More Unicode Secrets

June 15, 2005

In the last article I started a discussion of the Unicode facilities in Python, especially with XML processing in mind. In this article I continue the discussion. I do want to mention that I don't claim these articles to be an exhaustive catalogue of Unicode APIs; I focus on the Unicode APIs I tend to use most in my own XML processing. You should follow up these articles by looking at the further resources I mentioned in the first article.

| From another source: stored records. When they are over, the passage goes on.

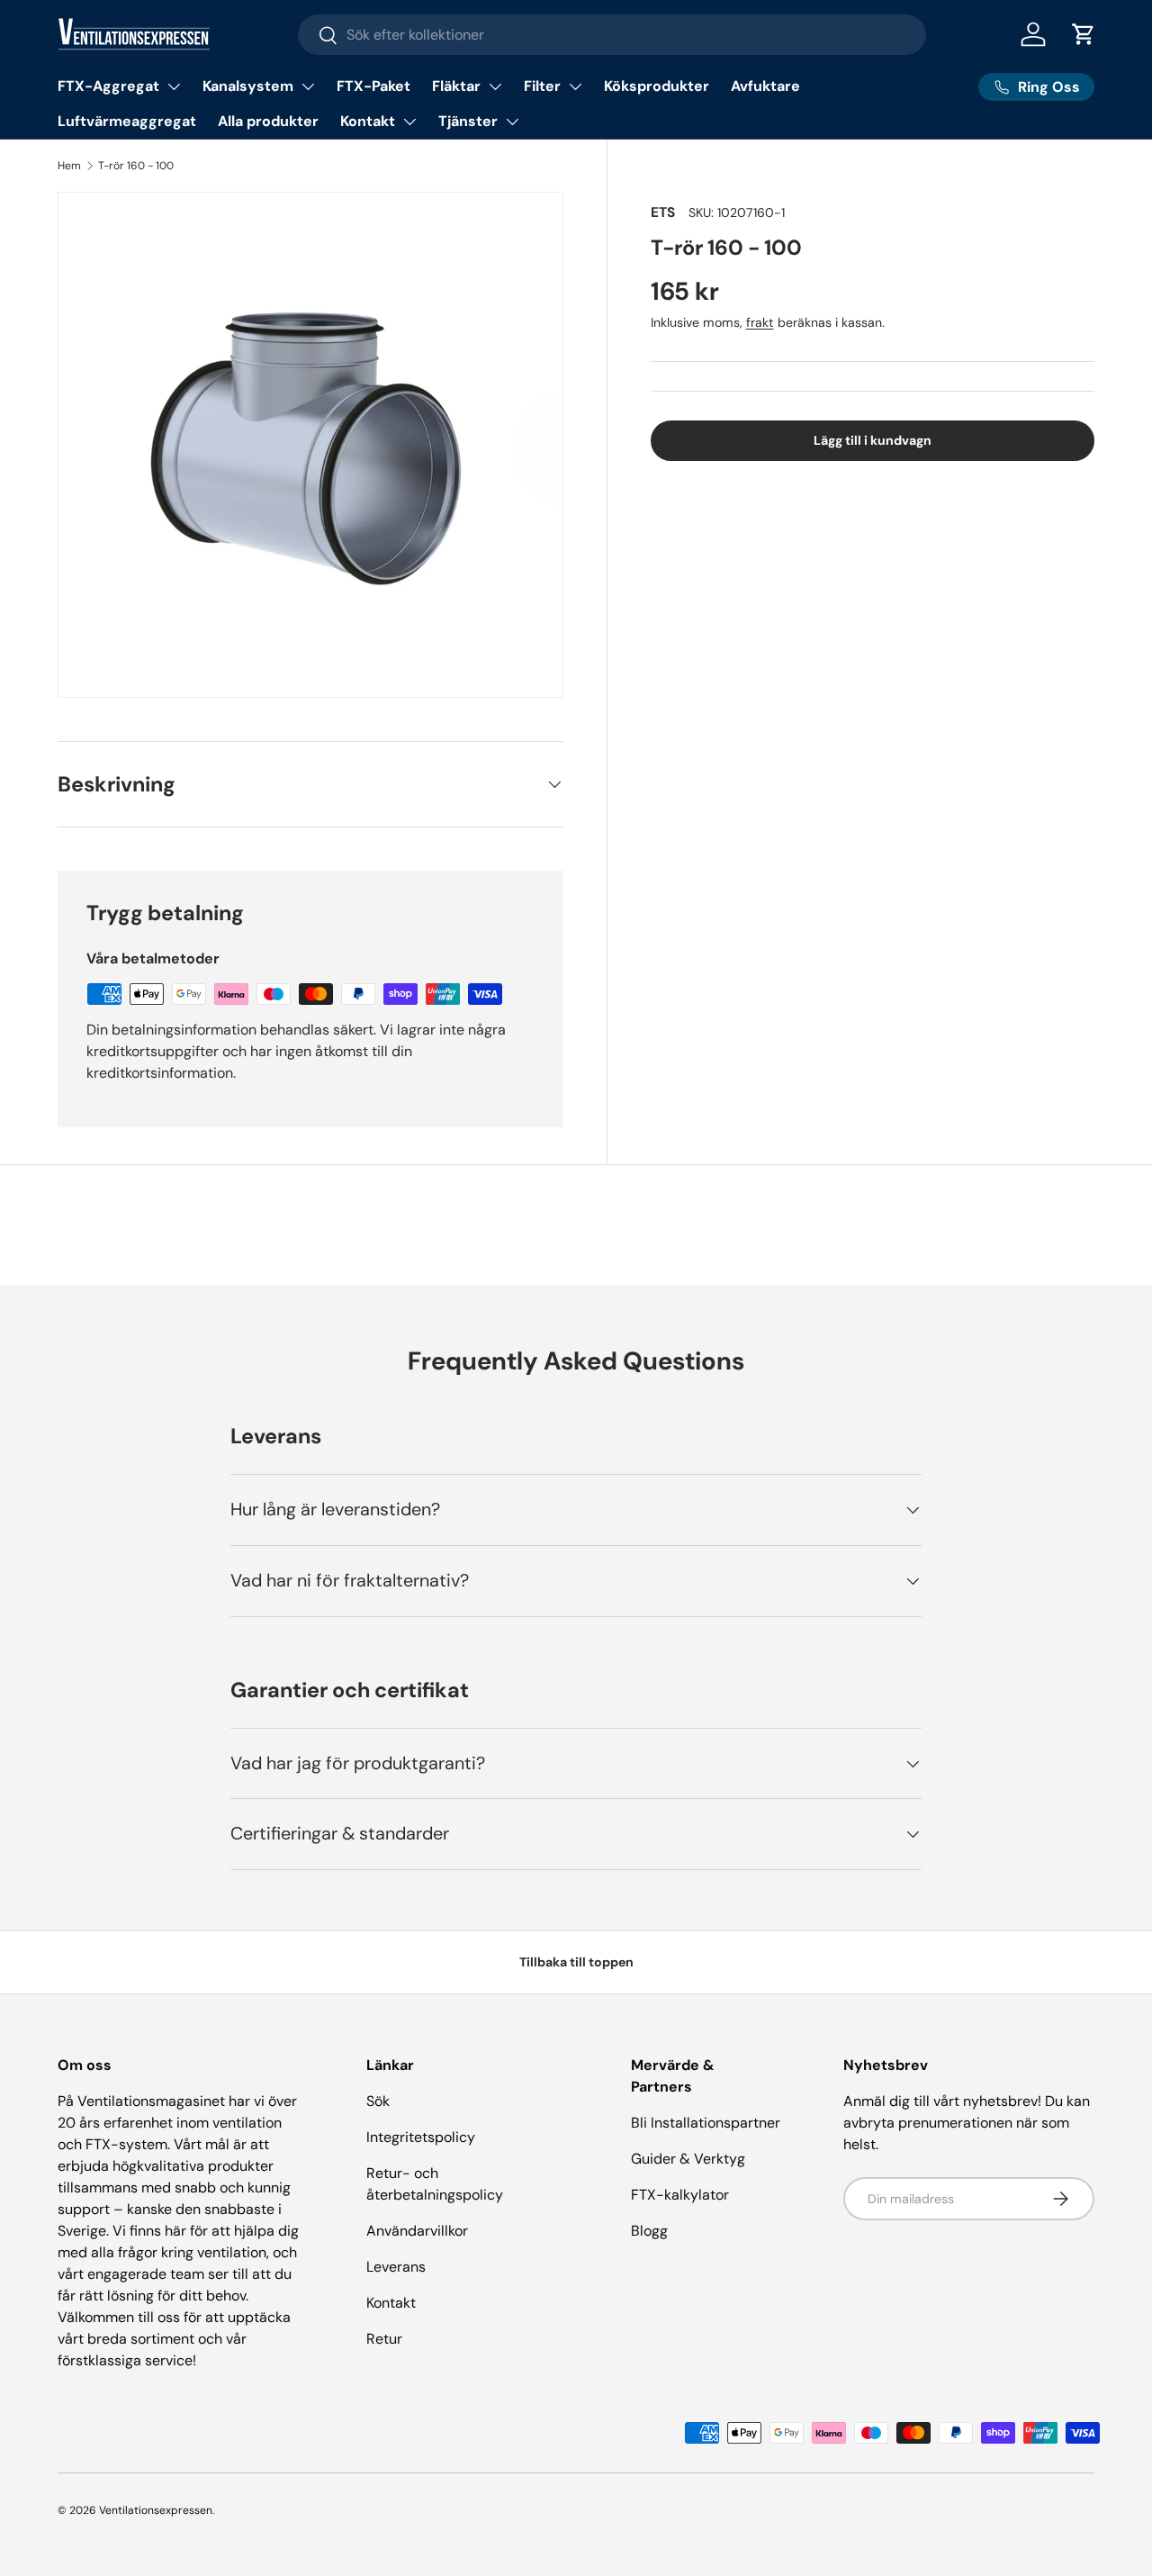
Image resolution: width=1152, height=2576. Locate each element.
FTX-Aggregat (108, 86)
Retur (384, 2338)
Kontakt (367, 121)
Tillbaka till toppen (576, 1962)
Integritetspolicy (420, 2137)
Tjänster (468, 121)
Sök (378, 2101)
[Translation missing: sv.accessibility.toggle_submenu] (173, 86)
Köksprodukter (656, 86)
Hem (69, 165)
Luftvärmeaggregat (127, 121)
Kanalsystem (247, 86)
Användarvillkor (417, 2230)
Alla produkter (268, 121)
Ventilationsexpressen (155, 2510)
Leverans (396, 2266)
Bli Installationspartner (705, 2122)
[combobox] (612, 34)
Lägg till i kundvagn (873, 441)
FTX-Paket (373, 86)
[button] (1083, 34)
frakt (760, 323)
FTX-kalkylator (680, 2194)
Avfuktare (765, 86)
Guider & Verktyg (688, 2158)
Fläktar (456, 86)
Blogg (649, 2230)
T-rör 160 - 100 (136, 165)
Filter (542, 86)
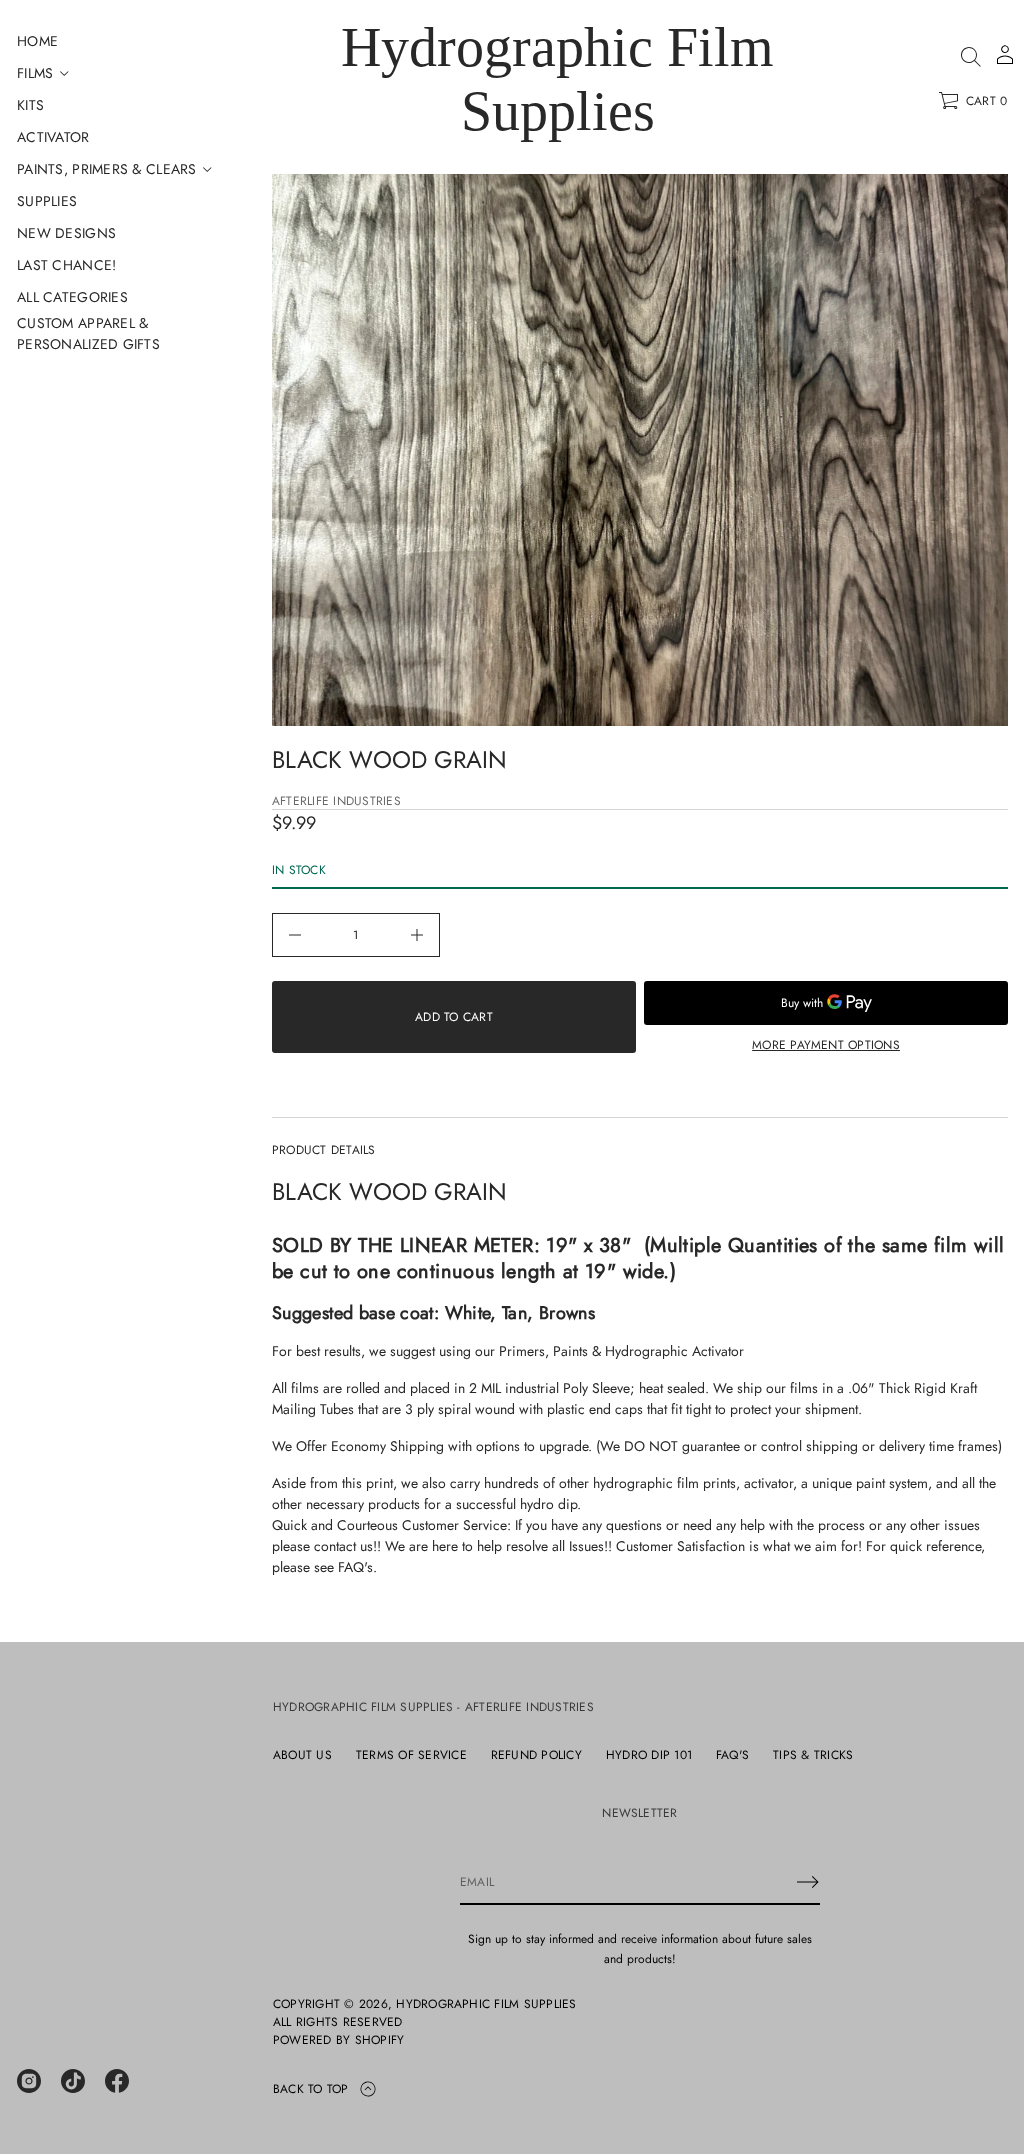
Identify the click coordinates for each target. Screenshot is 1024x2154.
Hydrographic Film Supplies (557, 79)
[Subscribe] (808, 1882)
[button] (971, 57)
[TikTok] (73, 2081)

I also want to mention another general principle to keep in mind: if possible, use a Python install compiled to use UCS4 character storage. You can determine when you configure Python before building it whether it stores Unicode characters using (informally) a two-byte or a four-byte encoding, UCS2 or UCS4. UCS2 is the default but you can override this by passing the --enable-unicode=ucs4 flag to configure. UCS4 uses more space to store characters, but there are some problems for XML processing in UCS2, which the Python core team is reluctant to address because the only known fixes would be too much of a burden on performance. Luckily, most distributors have heeded this advice and ship UCS4 builds of Python.

Wrapping Files

In the last article I showed how to manage conversions from strings to Unicode objects. In dealing with XML APIs you often deal with file-like objects (stream objects) as well. Most file systems and stream representations are byte-oriented rather that character-oriented, which means that Unicode must be encoded for file output and that file input must be decoded for interpretation as Unicode. Python provides facilities for wrapping stream objects so that such conversions are largely transparent. Consider the codecs.open function.


import codecs

f = codecs.open('utf8file.txt', 'w', 'utf-8')

f.write(u'abc\u2026')

f.close()

The first two arguments to codecs.open are just like the arguments to the built-in function open. The third argument is the encoding name. The return value is the open file pointer. You then use the write method, passing in Unicode objects, which are encoded as specified and written to the file. I can't possibly reiterate the distinction between bytes and characters enough. Look closely at what is written to the file in the snippet above.

>>> len(u'abc\u2026')

4

>>>

There are four characters: three lowercase letters and the horizontal ellipsis symbol. Examine the resulting file. I use hexdump on Linux. There are many similar utilities on all operating systems.

$ hexdump -c utf8file.txt

0000000   a   b   c 342 200 246

0000006

This means that there are six bytes in the file. The first three are as you would expect, and the second three are all used to encode a single Unicode character in UTF-8 form (the bytes are given in octal form above; in hex form they are e2 80 a6). If you were to read this file with a tool that was not aware that this is a UTF-8 encoded file, it might misinterpret the contents, which is a hard problem overall in dealing with encoded files. (See Rick Jelliffe's article, referenced in the sidebar, for more discussion of this issue.)

Understanding BOMs

Some encodings have additional details you have to keep in mind. The following code creates a file with the same characters, but encoded in UTF-16.

import codecs

f = codecs.open('utf16file.txt', 'w', 'utf-16')

f.write(u'abc\u2026')

f.close()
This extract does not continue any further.